The signal: IDEs are evolving from file editors to agent orchestration platforms. Cursor’s redesign around parallel agents rather than file tabs shows where developer tooling is heading.
Google Ships MCP Server and Skills to Keep Coding Agents Current on Gemini APIs
Estimated read time: 1 min
Google releases two tools to fix stale coding agent output for Gemini APIs. The Docs MCP server and Developer Skills connect agents to live documentation and best-practice patterns, achieving a 96.3% eval pass rate with 63% fewer tokens.
The pattern: Stale training data is the top source of hallucinated API calls. Connecting coding agents to live documentation is an approach every API provider will likely adopt.
LLMOps in 2026: A Tool for Every Layer of the Production Stack
Estimated read time: 6 min
This roundup maps ten tools to distinct LLMOps production layers, from orchestration and routing to memory, guardrails, and packaging. Rather than listing popular names, it identifies one strong tool per production concern covering PydanticAI, Bifrost, Promptfoo, Letta, and KitOps among others.
The shift: The competitive question in LLMOps has moved from which model to use to how well you connect, evaluate, and harden everything around it.
NEWS & EDITORIALS
Google’s TurboQuant: 6x KV Cache Compression That Could Reshape AI Memory Economics
Estimated read time: 14 min
Google’s TurboQuant achieves 6x KV cache compression with no accuracy loss by converting vectors to polar coordinates and correcting residual error via Johnson-Lindenstrauss transforms. The data-oblivious approach needs no per-model calibration, with implications for vector databases and on-device inference.
The opportunity: If your inference costs or context-length limits are bottlenecked by KV cache memory, TurboQuant’s open-source PolarQuant and QJL components are available now and worth evaluating.

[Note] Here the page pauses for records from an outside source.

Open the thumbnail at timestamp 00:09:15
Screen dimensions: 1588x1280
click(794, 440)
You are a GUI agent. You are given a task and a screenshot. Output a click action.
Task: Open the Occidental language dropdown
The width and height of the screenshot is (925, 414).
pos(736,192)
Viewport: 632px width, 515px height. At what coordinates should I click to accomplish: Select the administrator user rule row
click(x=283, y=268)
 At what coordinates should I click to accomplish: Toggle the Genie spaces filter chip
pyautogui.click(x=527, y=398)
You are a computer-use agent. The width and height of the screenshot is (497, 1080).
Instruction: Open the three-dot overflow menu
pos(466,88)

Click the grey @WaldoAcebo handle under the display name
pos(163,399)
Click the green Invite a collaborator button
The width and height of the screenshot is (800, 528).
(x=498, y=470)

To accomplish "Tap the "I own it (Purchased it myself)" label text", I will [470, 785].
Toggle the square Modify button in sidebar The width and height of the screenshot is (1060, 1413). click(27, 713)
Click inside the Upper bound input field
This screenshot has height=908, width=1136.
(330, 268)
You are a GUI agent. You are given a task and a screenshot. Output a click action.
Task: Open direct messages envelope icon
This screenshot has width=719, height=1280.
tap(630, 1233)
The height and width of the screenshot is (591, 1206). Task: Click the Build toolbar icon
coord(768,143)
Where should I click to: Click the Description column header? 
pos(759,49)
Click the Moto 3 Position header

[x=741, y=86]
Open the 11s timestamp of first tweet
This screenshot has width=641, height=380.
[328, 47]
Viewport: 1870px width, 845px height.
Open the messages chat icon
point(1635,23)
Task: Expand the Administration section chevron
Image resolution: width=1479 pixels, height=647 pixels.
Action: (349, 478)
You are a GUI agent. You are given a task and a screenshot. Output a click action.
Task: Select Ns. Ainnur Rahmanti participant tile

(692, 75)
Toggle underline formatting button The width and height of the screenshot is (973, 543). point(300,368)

A Mirror Test for LLMs: Can Language Models Recognize Themselves?
Estimated read time: 8 min
A LessWrong post proposes adapting the classic animal cognition mirror test for LLMs, asking whether models can recognize their own outputs versus those of other models. The piece explores what self-recognition reveals about machine cognition and model identity.
The bigger picture: As LLMs grow more capable, the frameworks we use to probe their cognition matter as much as the benchmarks we use to measure their performance.
Claude Code’s Source Leaks: Anti-Distillation, Client DRM, and an Unreleased Agent Mode Called KAIROS
Estimated read time: 11 min
An accidental source map leak in Claude Code’s npm package exposed Anthropic’s full codebase, revealing anti-distillation defenses, client attestation DRM, and an unreleased autonomous agent mode called KAIROS with background daemons and cron jobs. Feature flags hint at Anthropic’s broader product roadmap.
Worth noting: The leaked feature flags and product roadmap, not the code itself, represent the real strategic damage. Accidental exposures carry consequences well beyond intellectual property.
Anthropic Cuts Off Claude Code Subscribers From OpenClaw Usage
Estimated read time: 3 min
Anthropic now requires Claude Code subscribers to pay extra for third-party harness usage starting with OpenClaw. The change lands days after OpenClaw’s creator joined OpenAI, raising questions about competitive motives versus sustainability concerns.
Heads up: If your workflow depends on third-party harnesses with Claude Code, budget for pay-as-you-go costs or start evaluating alternatives before the change takes effect.